▶ [Page excerpt]
Sunday, September 15, 2013

Religion, or late-morning munchies?

In a recent New York Times article, As a Religion, Marijuana-Infused Faith Pushes Commonly Held Limits, reporter Mark Oppenheimer reviewed a case regarding a Hawaii native, Mr. Roger Christie.  Christie is a religious science practitioner, the minister of the Okeluheha Native American Church of Hilo, Hawaii, and the founder of the Hawaii Cannabis THC ministry.

Unfortunately however, Mr. Christie currently resides in the Honolulu Federal Detention center.  It was Mr. Christies affiliation with the Hawaii Cannabis THC ministry that landed him in federal prison.  He was indicted on charges that included conspiracy to manufacture and distribute.  


Christie in no way denies his affiliation with the Hawaii Cannabis THC ministry, and believes that his operation is, "a real ‘street ministry’ serving the needs of our neighbors from all walks of life”, in which Mr Christie actually employees three secretaries and a door man.  Mr. Christies attorney will argue that in Hawaiian federal court, clients should be allowed to present a religious freedom defense at the criminal trial and should be protected by the first amendment, and specifically the Religious Freedom Restoration Act.

The Religious Freedom Restoration Act requires that the government will present a 'compelling interest' whenever it feels substantially burdened by a religious practice.  There was a similar case in New Mexico in which the Supreme Court relied on the act to permit a New Mexican church to use the hallucinogen 'hoasca' for sacramental purposes. 

This poses the debate: is this case is about legal marijuana use, or rather,  what defines a legitimate religion.  Legalized peyote or hoasca have little to no recreational value, and actually make you sick before making you high.  According to the Times article, "marijuana has a huge recreational market, diversion from religious to recreation uses; and false claims of religious use, would be major problems."  The author points out that Mr. Christies case lacks the somber tone that usually distinguishes "religion".  However, have the courts not really offered the public a coherent, clear, or current definition of religion, or any type  of law regarding starting one of your own.  Furthermore, who decides the different privileges between religions that are established and legitimate versus those more liberal and new? Is religion and freedom of religious expression a personal issue, or a constitutional issue?

▶ [Tasks to complete]
(A) Repeat the blog post on the cannabis ministry case word for word, starting at "Christie in no" and ending at "Freedom Restoration Act.".
(B) Carry on the blog post about Roger Christie's cannabis ministry, picking up after its closing question.
The material after this point comes from a different source than the blog post.

▶ [Data]
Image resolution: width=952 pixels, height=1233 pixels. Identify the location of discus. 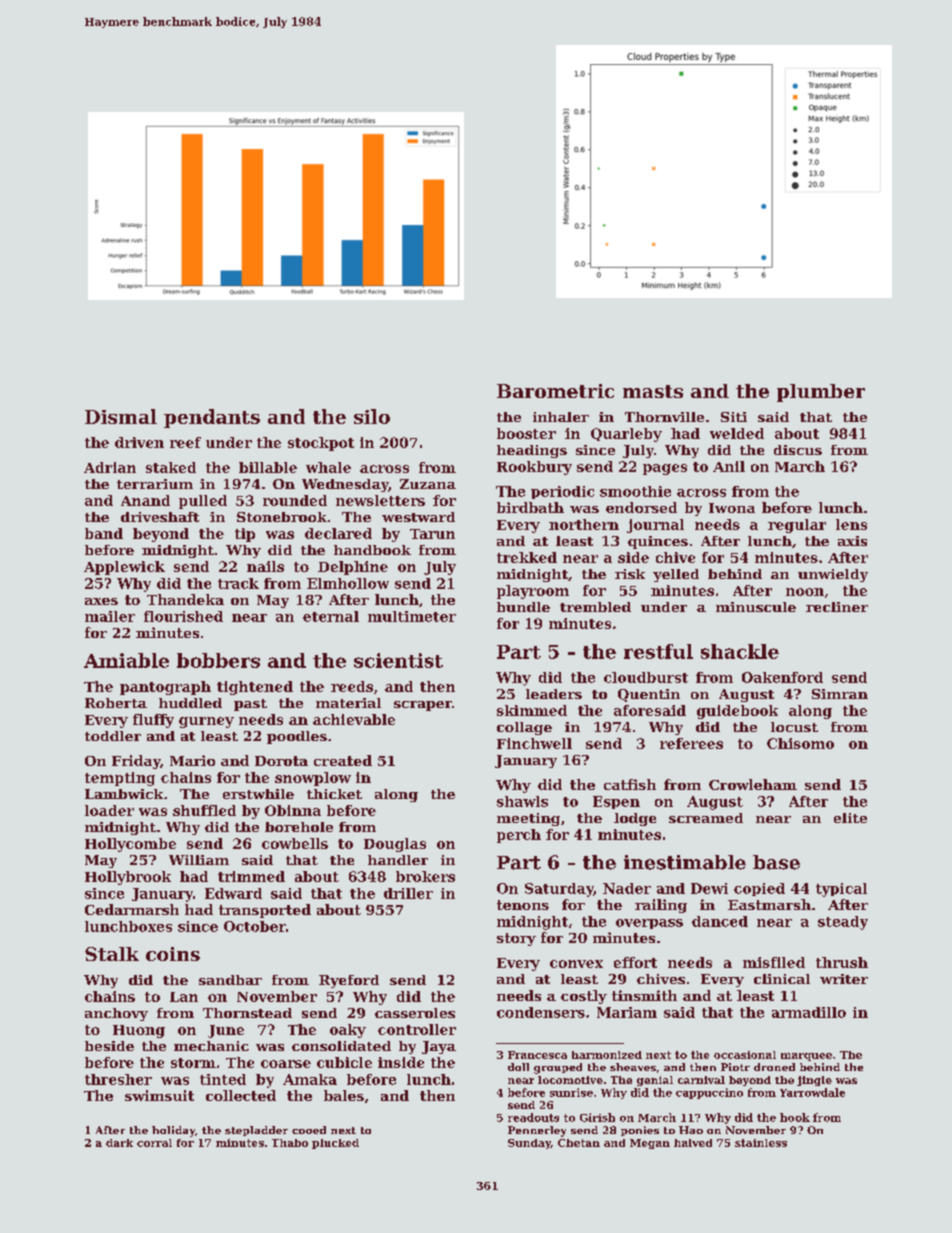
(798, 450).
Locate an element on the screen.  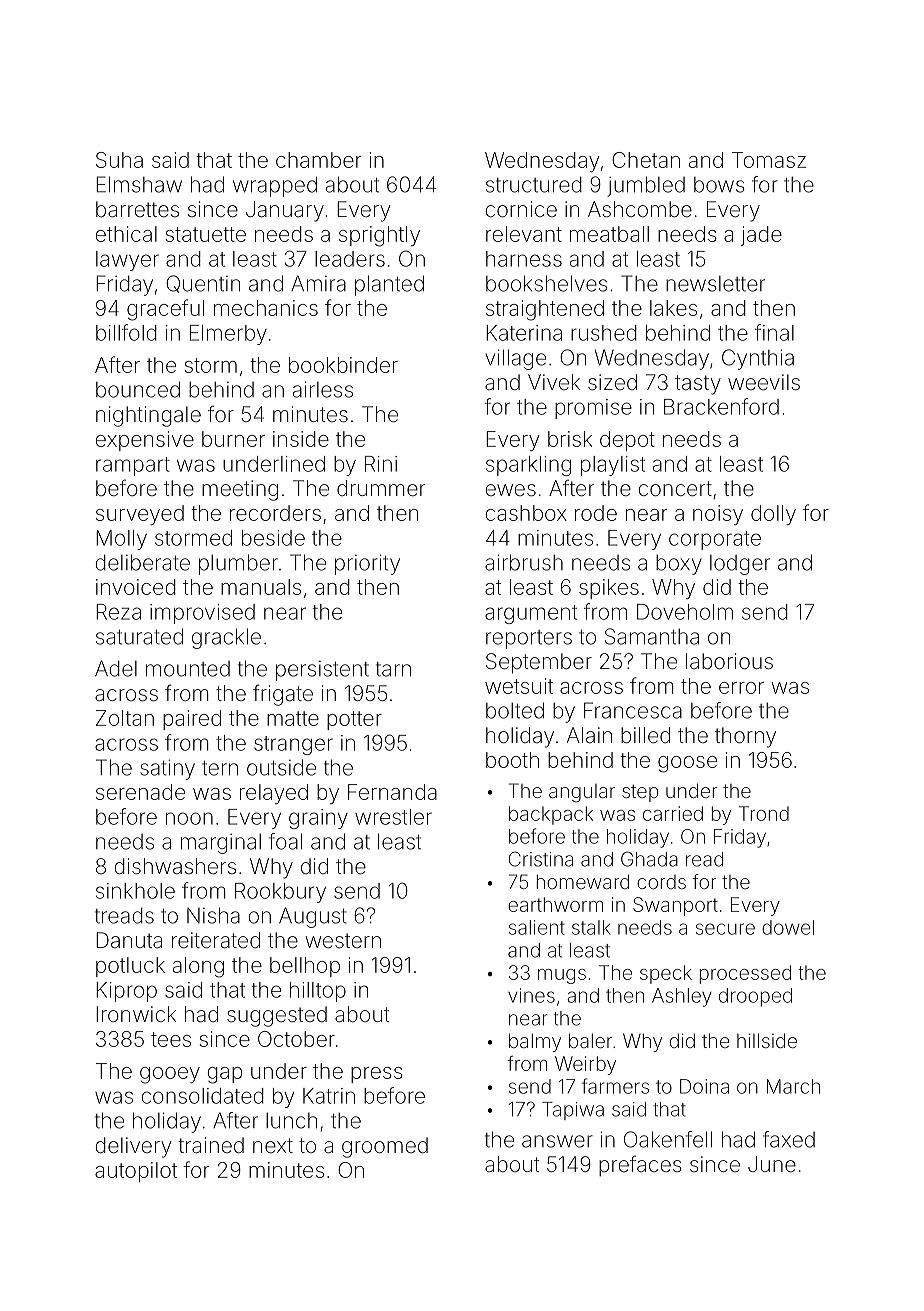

▶ [Exercise results]
(A)
Christie in no way denies his affiliation with the Hawaii Cannabis THC ministry, and believes that his operation is, "a real ‘street ministry’ serving the needs of our neighbors from all walks of life”, in which Mr Christie actually employees three secretaries and a door man.  Mr. Christies attorney will argue that in Hawaiian federal court, clients should be allowed to present a religious freedom defense at the criminal trial and should be protected by the first amendment, and specifically the Religious Freedom Restoration Act.

(B)
I think that the major issue here is a) the inconsistencies with marijuana legalization, but more relatively b) the disparity in the definition of and what constitutes a legitimate religion.  Perhaps it is time for the government to create some sort of council or cabinet that solely deals with religious law; a diverse collection of religious leaders that will act like a parliament, senate, or house of representatives, which could potentially legitimately and physically separate religion from federal law.  

8 comments:

SC said...

This is extremely problematic, especially given the time. Unfortunately, I don’t think a religious exception is something that can be afforded in this circumstance. Marijuana is an illegal substance, and even if an exception was only given to people of the religion, I feel it is inevitable that some non-practitioners would be able to get their hands on it, potentially by theft. This is also a situation that would incite the “What constitutes a religion?” question. As much as I hate to admit it, I found myself face palming at Mr. Christie while reading the article, and would have a difficult time not questioning his piety. An obscure religion coupled with the desire for a substance commonly used as a recreational drug will certainly not work in his favor for this issue.

Maddie C. said...

Based on the First Amendment, it seems unconstitutional for someone to decide whether your religion is legitimate or not. In this case, though, it seems necessary as the religion in question violates the law as stipulated by the government. Marijuana usage has become very popular, and it is hard to decide whether this religion was formed just so that these people could legally use the drug or purely based on religious beliefs. From what I have read from this post, I feel like it is not legitimate and just an excuse to get high. But still a little part of me thinks, who am I to judge someone else’s religion if they truly believe it to be so?

Blair said...

I agree with both Maddie and SC, this case is extremely controversial and hard to declare exactly what is right and wrong. While this religion is obscure, whose to say that its not a set of beliefs and traditions that a group of people identify with? At the same time, they are using a substance that has been a hot topic in United States law enforcement and is in fact legal in some states. I think that this case can be directly applied to the Free Exercise clause and its a question as to whether or not the act of smoking marijuana is truly essential to exercising this religion.

Adam J said...

I agree with Blair that what may need to happen is to look into whether or not the use of marijuana is necessary in the religion. If it is, there may be an issue with the credibility of the religion that then needs to be looked into. I felt that this could ploy a person would use in order to be set free after being caught, especially with the knowledge of what had happened in New Mexico.

Maggie S. said...

I agree with SC, that a religious exemption in this case could be dangerous. I think this is a great example of the kind of case that raises the issue of "what is a legitimate religion?" I think it would be difficult if not impossible to determine the piety of the members, but even if they were "true believers" would it make a difference? I looked up the THC Ministry online, and it said they use biblical references to Cannabis to back up their claims and I'm not sure if this should change the equation or not. Again, I think it's a tough case that might be best viewed by the slippery slope argument.

Dylan Smith said...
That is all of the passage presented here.